TASK GOAL » Render as a numbered list the lines of the material starting at the line that contains "Dove siamo (484, 190)" and ending with the line that contains "Matrice MTA - Limiti", both included, with any blank lines left out.

·····

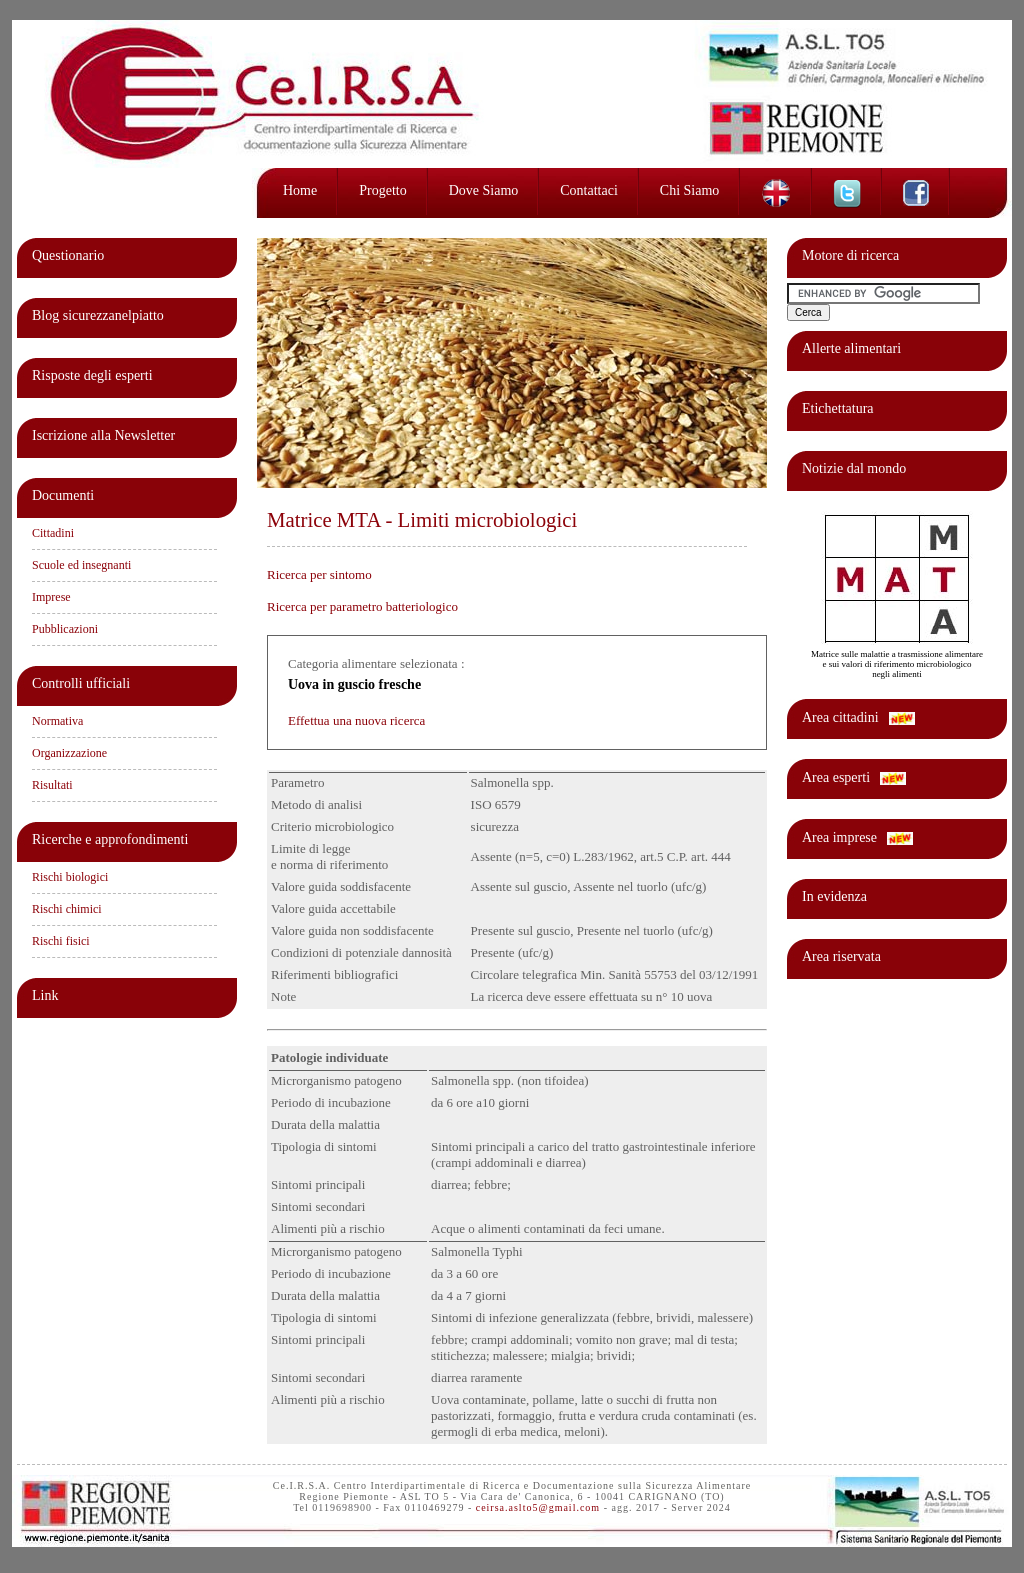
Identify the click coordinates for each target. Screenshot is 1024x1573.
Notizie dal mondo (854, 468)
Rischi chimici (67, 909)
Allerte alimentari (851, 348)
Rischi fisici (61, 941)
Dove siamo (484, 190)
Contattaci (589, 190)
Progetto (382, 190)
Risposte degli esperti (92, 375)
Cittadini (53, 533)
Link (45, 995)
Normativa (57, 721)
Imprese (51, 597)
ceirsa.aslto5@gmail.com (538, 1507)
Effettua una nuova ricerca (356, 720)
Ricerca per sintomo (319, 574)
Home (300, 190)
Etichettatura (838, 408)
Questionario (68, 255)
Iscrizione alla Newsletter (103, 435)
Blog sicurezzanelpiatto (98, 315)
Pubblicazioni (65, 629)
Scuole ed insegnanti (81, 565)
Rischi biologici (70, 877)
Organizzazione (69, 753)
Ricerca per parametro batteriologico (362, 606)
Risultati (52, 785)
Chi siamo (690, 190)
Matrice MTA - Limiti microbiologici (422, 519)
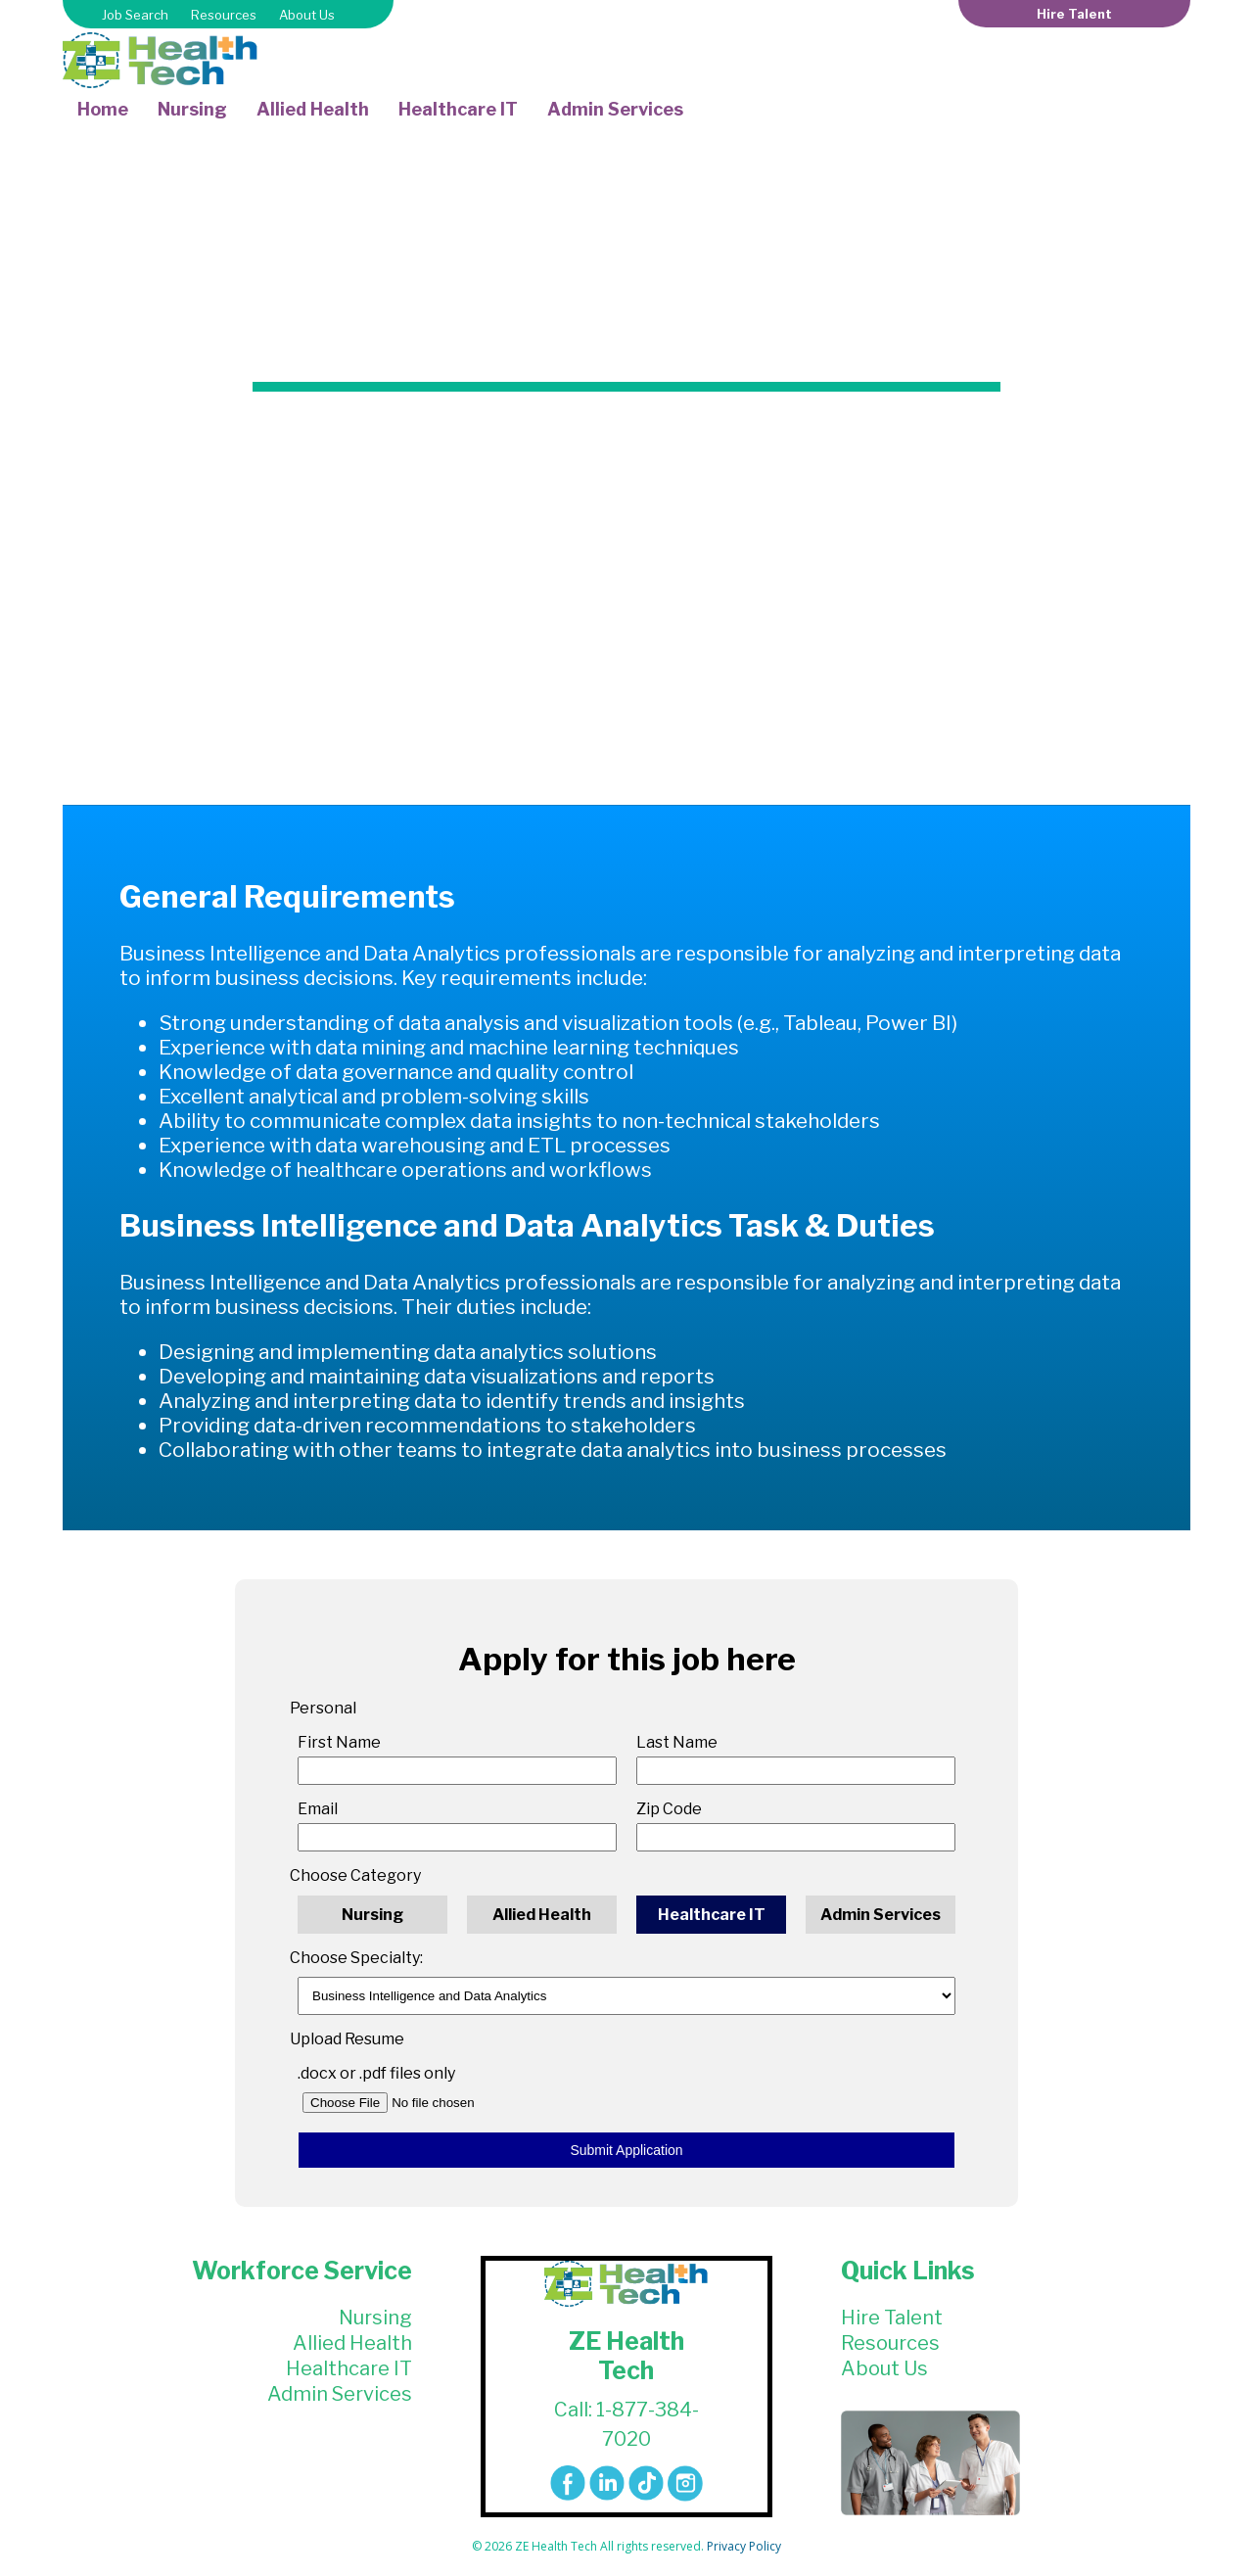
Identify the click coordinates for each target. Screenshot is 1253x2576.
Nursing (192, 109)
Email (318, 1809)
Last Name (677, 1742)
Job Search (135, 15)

·····

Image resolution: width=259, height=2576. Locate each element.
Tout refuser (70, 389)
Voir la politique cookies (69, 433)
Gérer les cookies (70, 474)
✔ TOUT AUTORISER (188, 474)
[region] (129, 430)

·····

REPLY »
1. Dove siamo (484, 190)
2. Contattaci (589, 190)
3. Progetto (382, 190)
4. Risposte degli esperti (92, 375)
5. Cittadini (53, 533)
6. Link (45, 995)
7. Normativa (57, 721)
8. Imprese (51, 597)
9. ceirsa.aslto5@gmail.com (538, 1507)
10. Effettua una nuova ricerca (356, 720)
11. Ricerca per sintomo (319, 574)
12. Home (300, 190)
13. Etichettatura (838, 408)
14. Questionario (68, 255)
15. Iscrizione alla Newsletter (103, 435)
16. Blog sicurezzanelpiatto (98, 315)
17. Pubblicazioni (65, 629)
18. Scuole ed insegnanti (81, 565)
19. Rischi biologici (70, 877)
20. Organizzazione (69, 753)
21. Ricerca per parametro batteriologico (362, 606)
22. Risultati (52, 785)
23. Chi siamo (690, 190)
24. Matrice MTA - Limiti microbiologici (422, 519)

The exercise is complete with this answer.